In many studies, multiple tools were used to assess the wide range of QoL issues experienced by patients. To relieve patients’ burden from answering multiple questionnaires, there is a need to update or combine existing tools to encompass all relevant QoL issues. Moving forward, interviews with patients and healthcare professionals should be conducted to comprehensively assess additional issues identified in this systematic review, in particular the non-pain physical issues and treatment-related issues. Patients recruited for the interviews should be stratified by the site of BM, their duration of being diagnosed with BM, and treatment(s) received. This will ensure that future assessment tools assess issues relevant to all types of patients with BM.

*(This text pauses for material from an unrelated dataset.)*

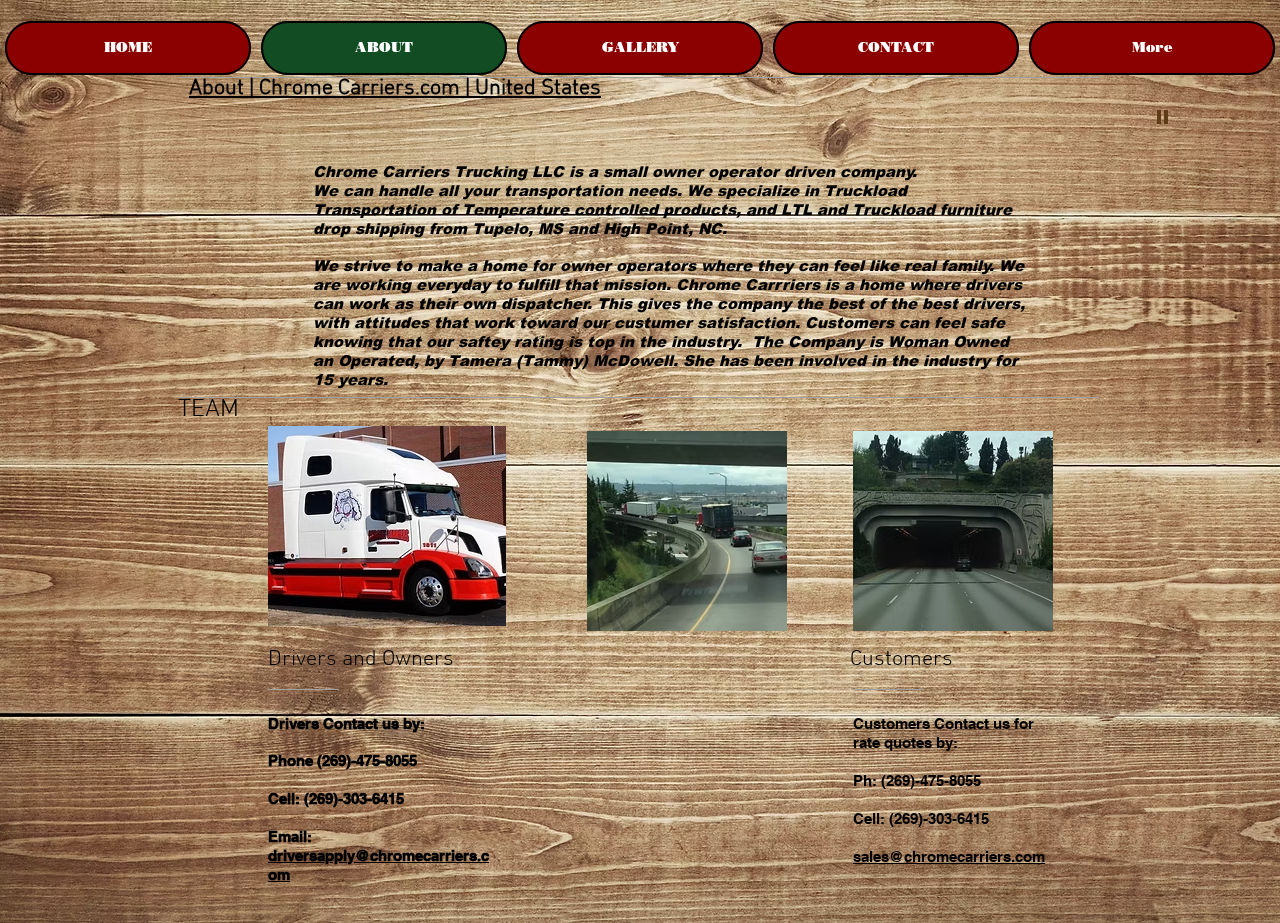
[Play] (1163, 116)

A bone metastases-specific patient reported outcome instrument that not only focuses on pain will be more comprehensive in assessing how the disease affects patients’ quality of life. Treatments aiming to effectively improve every QoL domain is important, as there is a complex relationship between pain, other physical symptoms, as well as psychosocial and functional QoL issues. Some patients presenting with spinal cord compression or pathological fractures may have difficulties with mobility at the remaining days of their life. It is reported that advanced cancer patients have spiritual concerns due to the consequences of their disease [47]. Such issues, for example difficulty in maintaining personal identity and worries about death and afterlife, were not captured in our systematic review [47]. A focused interview specifically asking these questions is needed to see whether they are relevant to certain subsets of patients with complicated BM.

Conclusion

This systematic review compiled an exhaustive list of QoL issues described by patients with BM and identified the tools used to assess them. The QoL issues spanned physical, functional, and psychosocial domains, and can act as a reference to patients and their families on the issues they may encounter after receiving the diagnosis of BM. Additionally, this QoL issue list will be helpful for healthcare professionals to better understand patients’ experience, and more effectively design treatment programs to address their needs. An update of BM-specific QoL tools based on this list is recommended to ensure they comprehensively capture the QoL issues faced by patients, especially those that relate to the newest BM-directed treatments.